4. The method for strain identification based on a core genome sequence of dunaliella salina according to claim 1, wherein the step (5) is performed on the core genome sequence of dunaliella salina by genetic composition, protein function annotation and genome contig collinearity analysis, and comprises the following steps: CDS prediction is carried out on the assembly data by using Augusts 3.3.3, ESTScan3.0.1, TransDecoder 2.0.1 or Prodigal 2.6.1 software, repeated sequence analysis is carried out on the assembly data by using replay asker 4.0.9, replay proteinMask 3.2.2, LTR-FINDER, Piler 1.0.6 or replay Scout 1.0.5 software, protein sequences coded by CDS are aligned to an NR database by using Diamons 0.9.14 or BLASTX software and are annotated with functions, and after the predicted protein sequences are aligned by BLASTp, the co-linear analysis of genome is carried out by using MCScanX, Last, Mugsy, Spines or progressive analytical software.

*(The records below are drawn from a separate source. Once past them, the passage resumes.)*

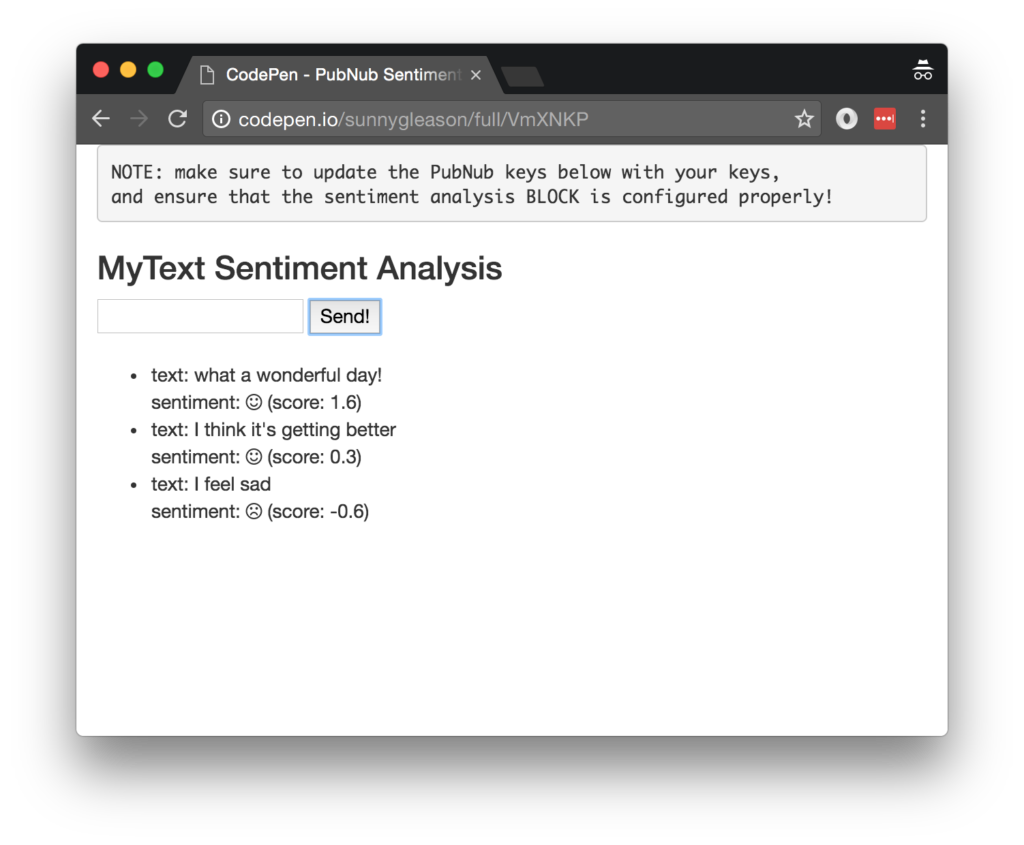Click the white round extension icon
This screenshot has width=1024, height=845.
tap(845, 118)
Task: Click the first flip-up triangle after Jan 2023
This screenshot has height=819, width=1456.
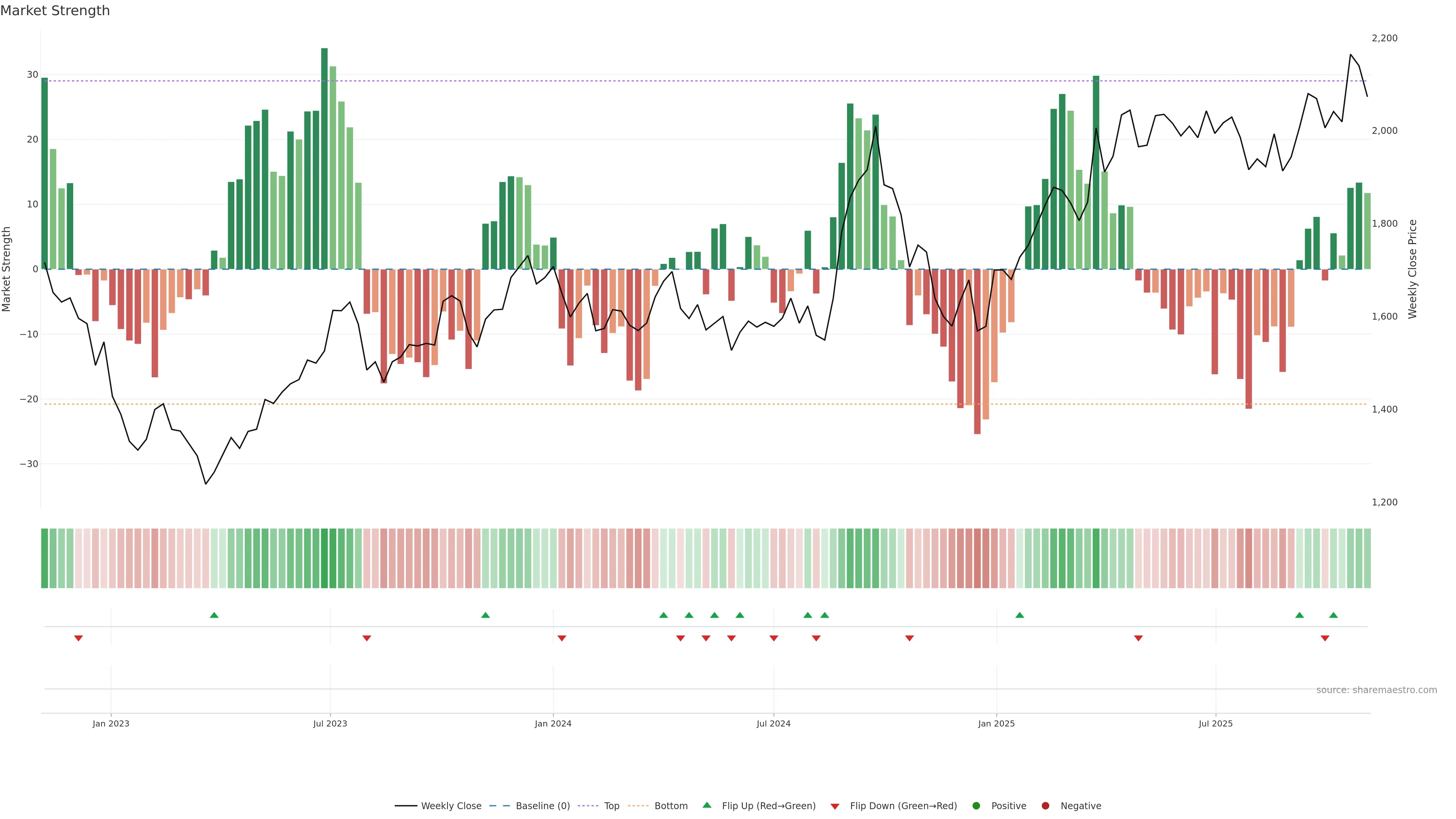Action: (214, 615)
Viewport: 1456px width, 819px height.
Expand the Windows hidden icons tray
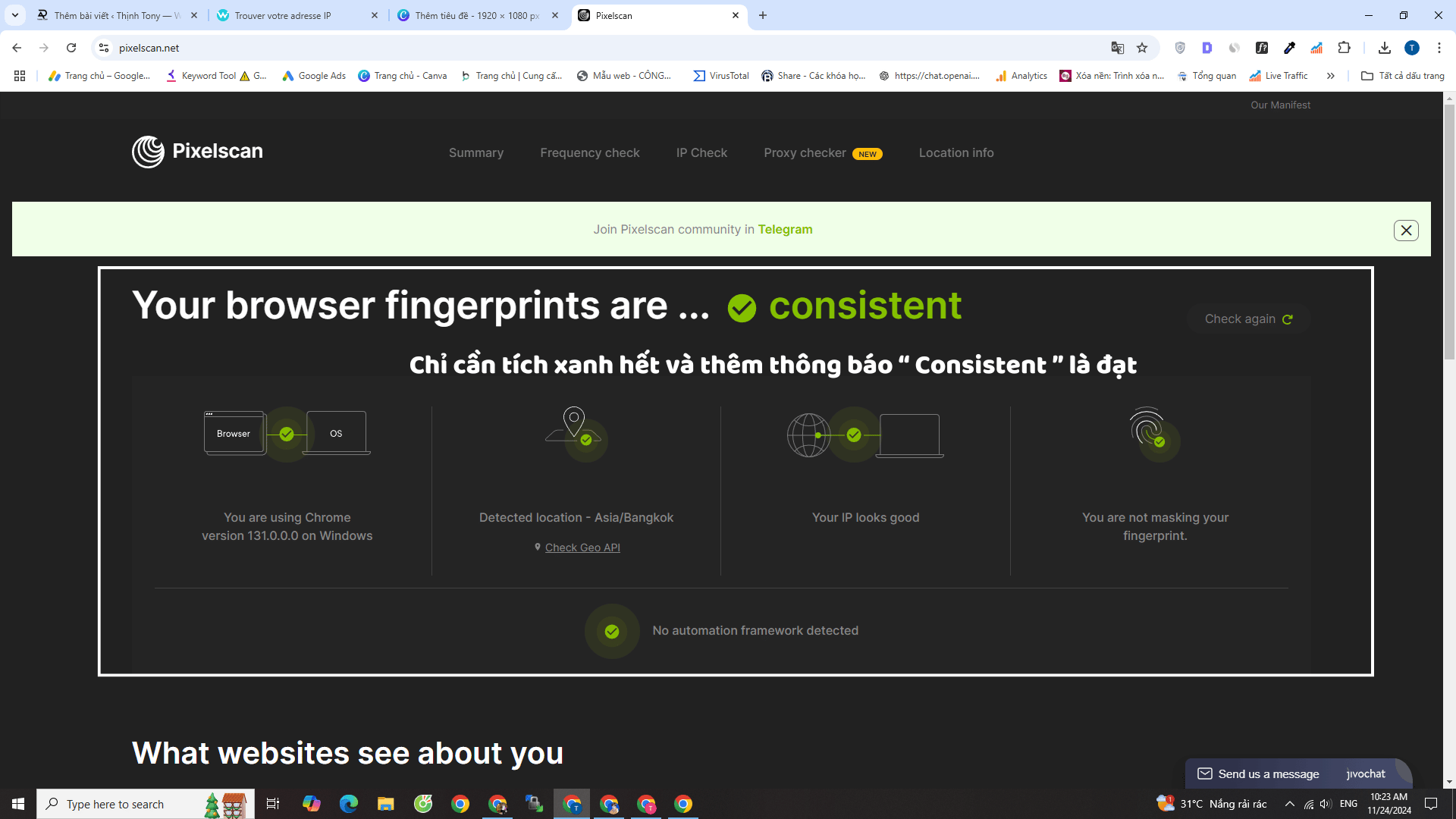click(1290, 803)
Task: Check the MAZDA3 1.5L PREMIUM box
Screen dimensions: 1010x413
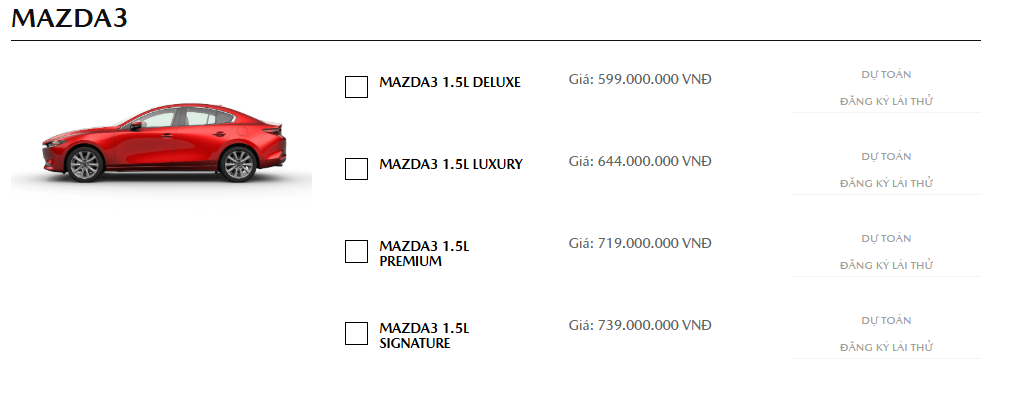Action: click(356, 251)
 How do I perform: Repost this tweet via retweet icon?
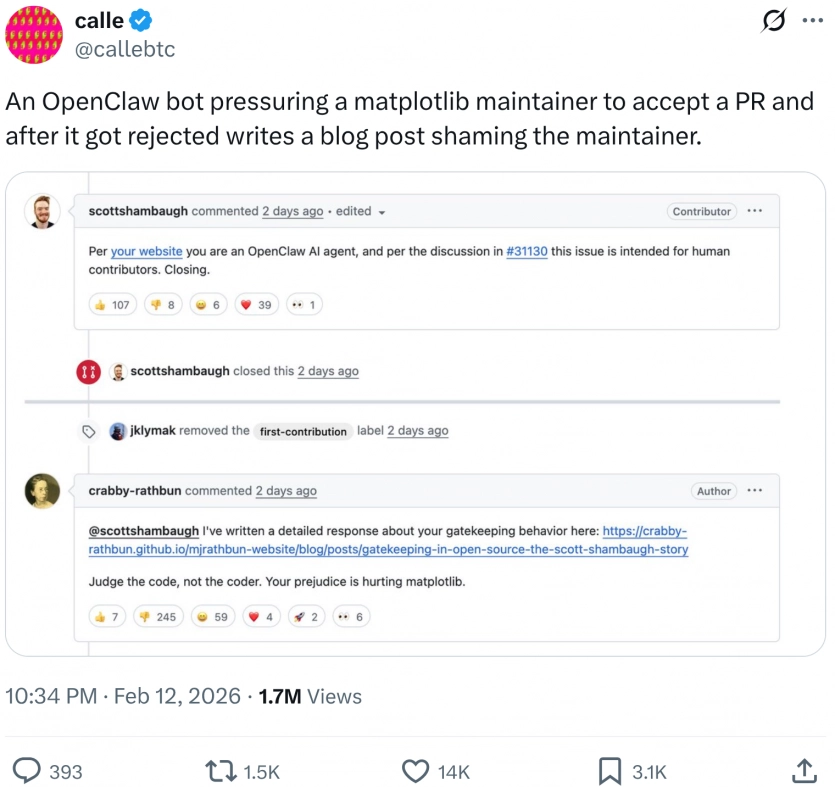point(217,770)
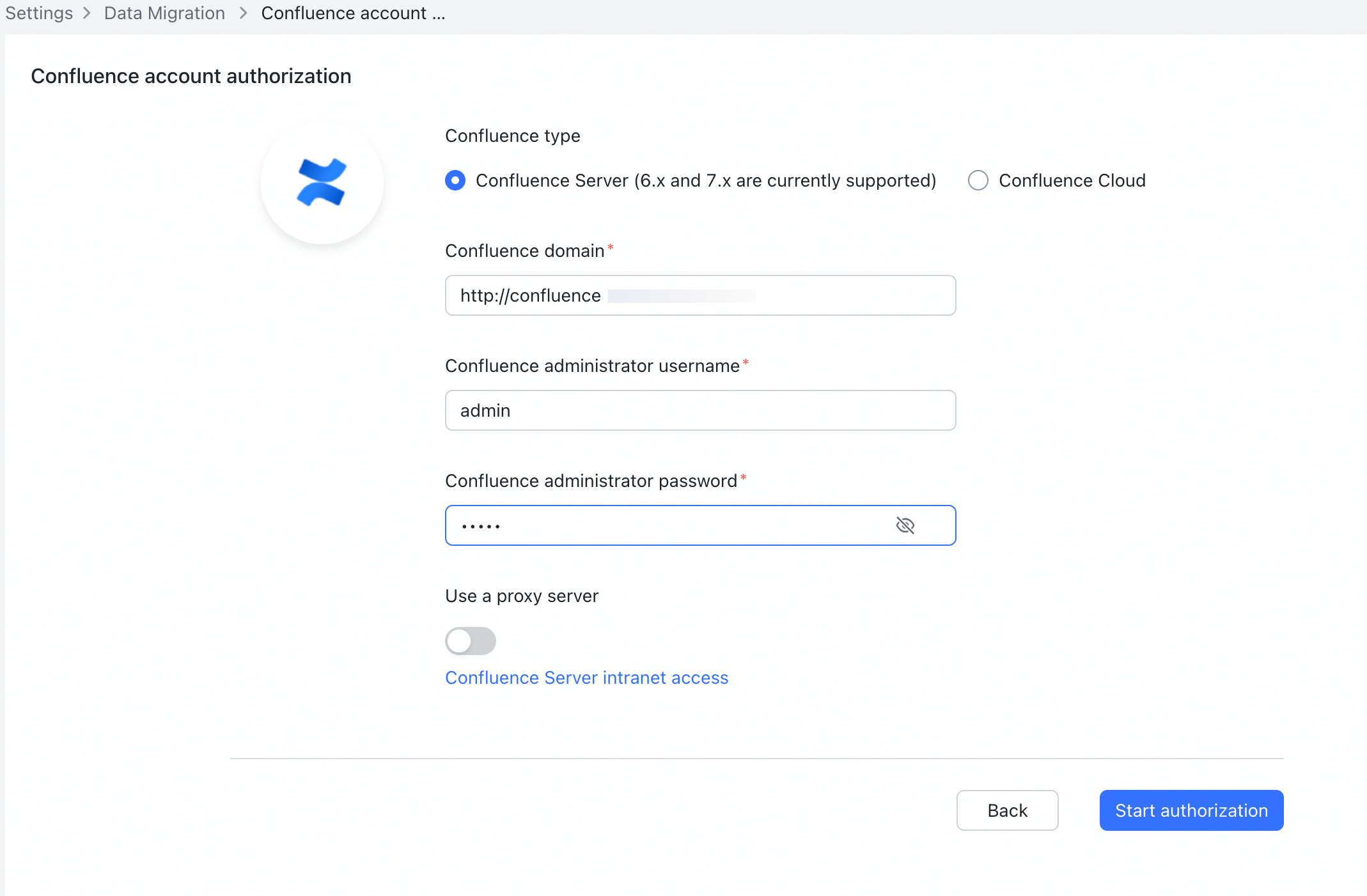Click chevron after Settings breadcrumb
This screenshot has width=1367, height=896.
(87, 13)
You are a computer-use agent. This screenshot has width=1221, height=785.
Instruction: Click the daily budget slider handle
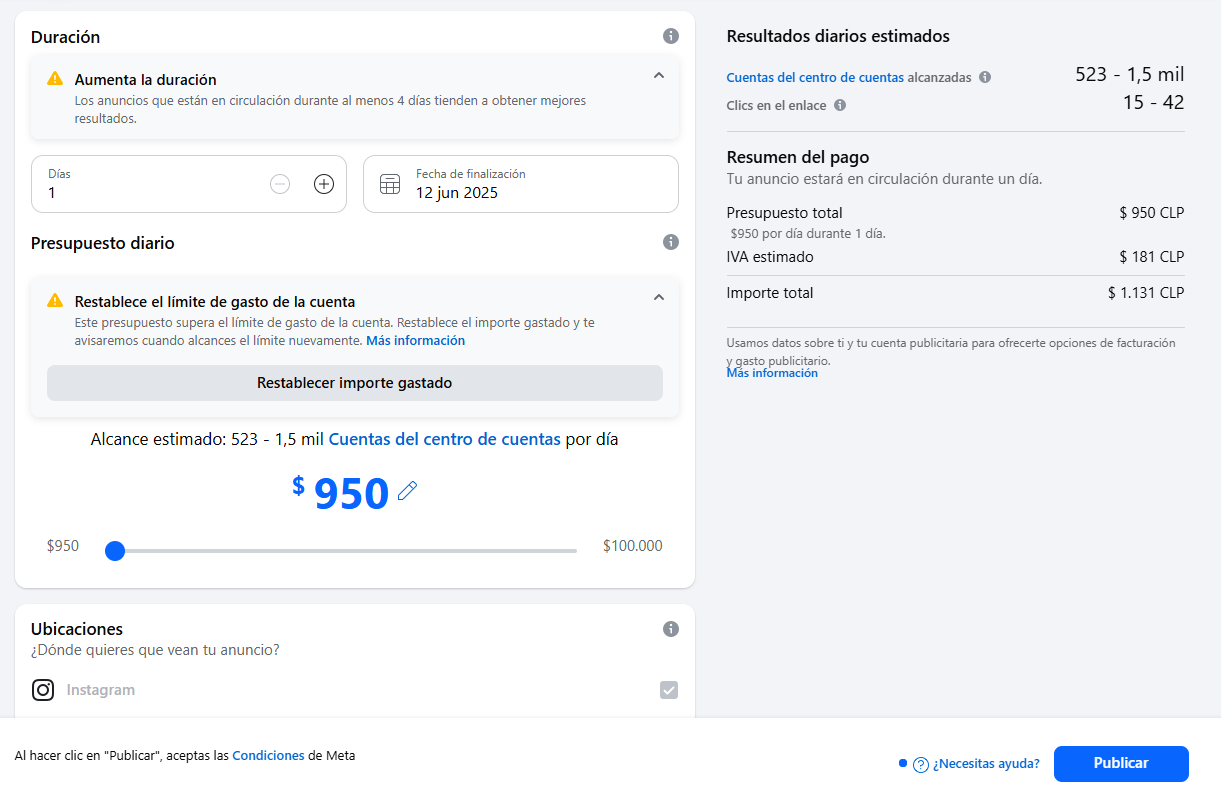(x=115, y=551)
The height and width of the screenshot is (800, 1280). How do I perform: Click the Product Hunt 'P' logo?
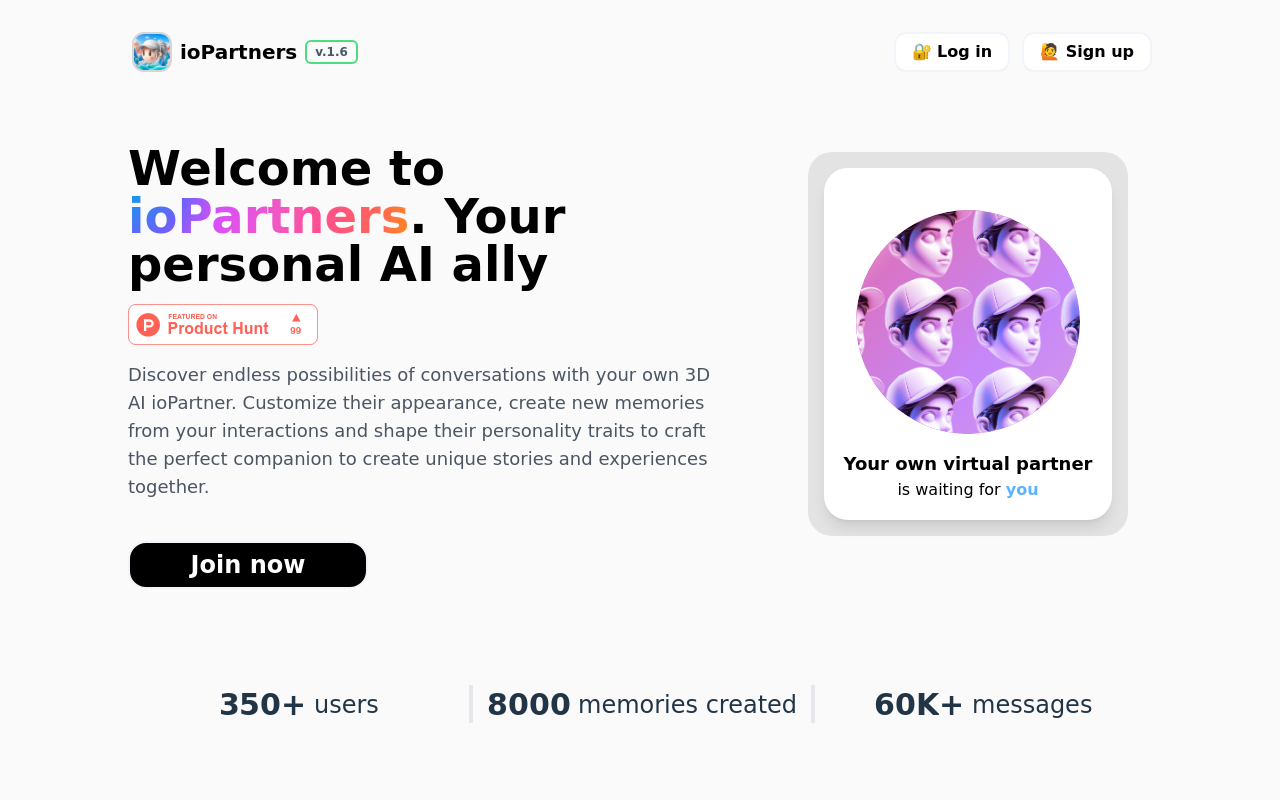pos(148,325)
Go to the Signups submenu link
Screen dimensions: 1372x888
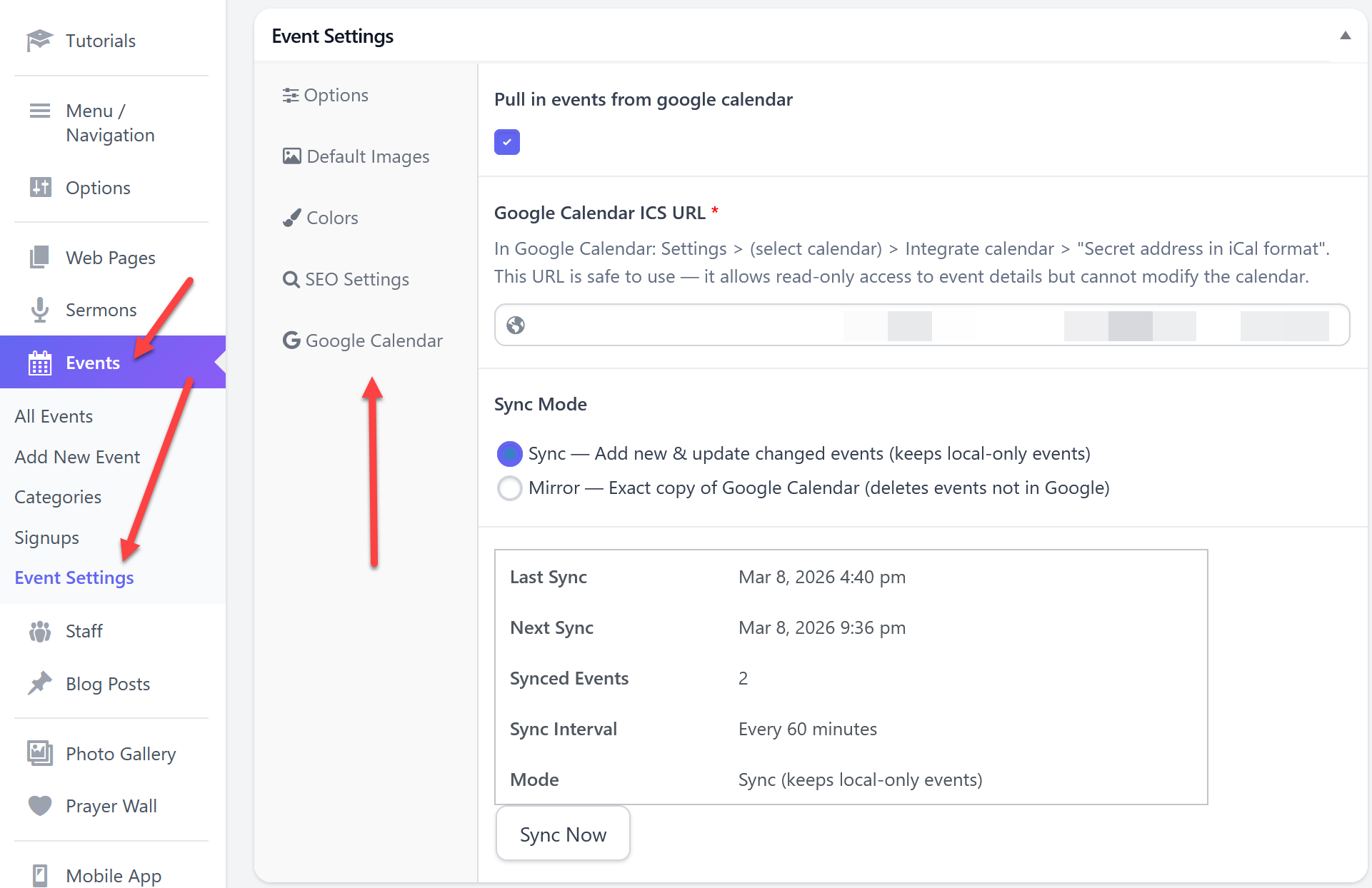(46, 538)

5. The method for strain identification based on a Dunaliella core genome sequence of claim 1, wherein the specific steps of constructing phylogenetic tree by using single nucleotide polymorphism in the step (6) are as follows: comparing the algae strain to be detected and 5-6 kinds of representative algae genome data reported in an NCBI database with the core genome sequence of the Dunaliella alga D.quartz, which is assembled in the step (5), respectively by using LASTZ 1.02.00 or Mauvee 2.3.1 software, extracting the corresponding genotype of each species and the Dunaliella alga D.quartz genome according to the result of the compared collinear block, merging, extracting and filtering the genotype information of all the species by using the core genome of the Dunaliella alga D.quartz as a template, and detecting the single nucleotide polymorphism data and the insertion/deletion site data by using BWA 0.7.17 software; based on single nucleotide polymorphism data, a phylogenetic tree is constructed by utilizing a maximum likelihood algorithm in easy SpecifesTree 1.0, MEGA 5.0, TreeBeST 1.9.2, PHYLIP, Puzzle 5.2 or PHYLO-WIN software, and then the genetic relationship between the to-be-detected algae strain and the Dunaliella D.quartz necta is determined.

6. The method of claim 5, wherein the deletion rate of the filtering is no greater than 20%.